TO DO: Repeat every entry below exactly as given.

^^^^

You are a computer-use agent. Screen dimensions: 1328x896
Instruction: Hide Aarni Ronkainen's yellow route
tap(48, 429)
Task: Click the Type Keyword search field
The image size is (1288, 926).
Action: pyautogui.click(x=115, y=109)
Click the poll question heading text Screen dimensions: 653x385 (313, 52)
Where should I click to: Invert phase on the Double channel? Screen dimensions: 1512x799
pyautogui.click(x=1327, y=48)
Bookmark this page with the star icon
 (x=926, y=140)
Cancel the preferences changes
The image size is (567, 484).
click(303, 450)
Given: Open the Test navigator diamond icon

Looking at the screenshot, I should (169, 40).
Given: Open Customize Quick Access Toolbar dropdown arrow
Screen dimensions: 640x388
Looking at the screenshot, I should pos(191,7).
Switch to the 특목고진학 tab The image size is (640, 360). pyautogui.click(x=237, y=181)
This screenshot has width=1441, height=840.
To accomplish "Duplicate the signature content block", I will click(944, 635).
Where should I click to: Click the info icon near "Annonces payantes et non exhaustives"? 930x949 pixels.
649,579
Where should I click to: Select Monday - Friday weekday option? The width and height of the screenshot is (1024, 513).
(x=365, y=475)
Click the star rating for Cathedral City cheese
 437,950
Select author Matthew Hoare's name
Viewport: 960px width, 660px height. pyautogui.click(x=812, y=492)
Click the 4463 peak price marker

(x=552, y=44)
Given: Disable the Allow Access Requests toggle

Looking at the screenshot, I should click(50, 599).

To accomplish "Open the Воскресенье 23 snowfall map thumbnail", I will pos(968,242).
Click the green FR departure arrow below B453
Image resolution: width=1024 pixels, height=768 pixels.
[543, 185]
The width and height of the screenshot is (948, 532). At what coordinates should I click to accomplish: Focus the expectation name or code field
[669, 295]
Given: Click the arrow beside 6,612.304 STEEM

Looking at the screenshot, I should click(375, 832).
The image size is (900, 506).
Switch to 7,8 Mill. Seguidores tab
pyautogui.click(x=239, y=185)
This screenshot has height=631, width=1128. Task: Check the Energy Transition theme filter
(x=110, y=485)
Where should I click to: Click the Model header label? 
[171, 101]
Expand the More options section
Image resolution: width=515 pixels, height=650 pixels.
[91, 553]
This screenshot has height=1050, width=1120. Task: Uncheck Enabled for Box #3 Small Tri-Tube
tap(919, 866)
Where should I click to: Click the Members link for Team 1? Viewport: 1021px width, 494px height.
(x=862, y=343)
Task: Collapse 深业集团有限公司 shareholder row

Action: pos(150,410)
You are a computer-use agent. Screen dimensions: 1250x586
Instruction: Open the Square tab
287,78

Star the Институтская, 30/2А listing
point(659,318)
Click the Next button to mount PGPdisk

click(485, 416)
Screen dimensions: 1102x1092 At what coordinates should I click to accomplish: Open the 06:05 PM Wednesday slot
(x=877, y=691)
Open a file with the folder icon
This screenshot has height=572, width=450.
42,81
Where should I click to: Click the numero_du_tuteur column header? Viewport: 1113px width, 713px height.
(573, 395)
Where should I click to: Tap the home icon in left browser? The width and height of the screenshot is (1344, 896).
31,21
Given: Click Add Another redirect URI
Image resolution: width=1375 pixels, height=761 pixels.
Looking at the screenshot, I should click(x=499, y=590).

^^^^

REPLY TO THE TASK:
You are a computer-use agent. Screen dimensions: 1328x896
Instruction: Hide Aarni Ronkainen's yellow route
tap(48, 429)
Task: Click the Type Keyword search field
The image size is (1288, 926).
Action: pyautogui.click(x=115, y=109)
Click the poll question heading text Screen dimensions: 653x385 (313, 52)
Where should I click to: Invert phase on the Double channel? Screen dimensions: 1512x799
pyautogui.click(x=1327, y=48)
Bookmark this page with the star icon
 (x=926, y=140)
Cancel the preferences changes
The image size is (567, 484).
click(303, 450)
Given: Open the Test navigator diamond icon

Looking at the screenshot, I should (169, 40).
Given: Open Customize Quick Access Toolbar dropdown arrow
Screen dimensions: 640x388
Looking at the screenshot, I should pos(191,7).
Switch to the 특목고진학 tab The image size is (640, 360). pyautogui.click(x=237, y=181)
This screenshot has width=1441, height=840.
To accomplish "Duplicate the signature content block", I will click(944, 635).
Where should I click to: Click the info icon near "Annonces payantes et non exhaustives"? 930x949 pixels.
649,579
Where should I click to: Select Monday - Friday weekday option? The width and height of the screenshot is (1024, 513).
(x=365, y=475)
Click the star rating for Cathedral City cheese
 437,950
Select author Matthew Hoare's name
Viewport: 960px width, 660px height. pyautogui.click(x=812, y=492)
Click the 4463 peak price marker

(x=552, y=44)
Given: Disable the Allow Access Requests toggle

Looking at the screenshot, I should click(50, 599).

To accomplish "Open the Воскресенье 23 snowfall map thumbnail", I will pos(968,242).
Click the green FR departure arrow below B453
Image resolution: width=1024 pixels, height=768 pixels.
[543, 185]
The width and height of the screenshot is (948, 532). At what coordinates should I click to accomplish: Focus the expectation name or code field
[669, 295]
Given: Click the arrow beside 6,612.304 STEEM

Looking at the screenshot, I should click(375, 832).
The image size is (900, 506).
Switch to 7,8 Mill. Seguidores tab
pyautogui.click(x=239, y=185)
This screenshot has height=631, width=1128. Task: Check the Energy Transition theme filter
(x=110, y=485)
Where should I click to: Click the Model header label? 
[171, 101]
Expand the More options section
Image resolution: width=515 pixels, height=650 pixels.
[91, 553]
This screenshot has height=1050, width=1120. Task: Uncheck Enabled for Box #3 Small Tri-Tube
tap(919, 866)
Where should I click to: Click the Members link for Team 1? Viewport: 1021px width, 494px height.
(x=862, y=343)
Task: Collapse 深业集团有限公司 shareholder row

Action: pos(150,410)
You are a computer-use agent. Screen dimensions: 1250x586
Instruction: Open the Square tab
287,78

Star the Институтская, 30/2А listing
point(659,318)
Click the Next button to mount PGPdisk

click(485, 416)
Screen dimensions: 1102x1092 At what coordinates should I click to accomplish: Open the 06:05 PM Wednesday slot
(x=877, y=691)
Open a file with the folder icon
This screenshot has height=572, width=450.
42,81
Where should I click to: Click the numero_du_tuteur column header? Viewport: 1113px width, 713px height.
(573, 395)
Where should I click to: Tap the home icon in left browser? The width and height of the screenshot is (1344, 896).
31,21
Given: Click Add Another redirect URI
Image resolution: width=1375 pixels, height=761 pixels.
Looking at the screenshot, I should click(x=499, y=590).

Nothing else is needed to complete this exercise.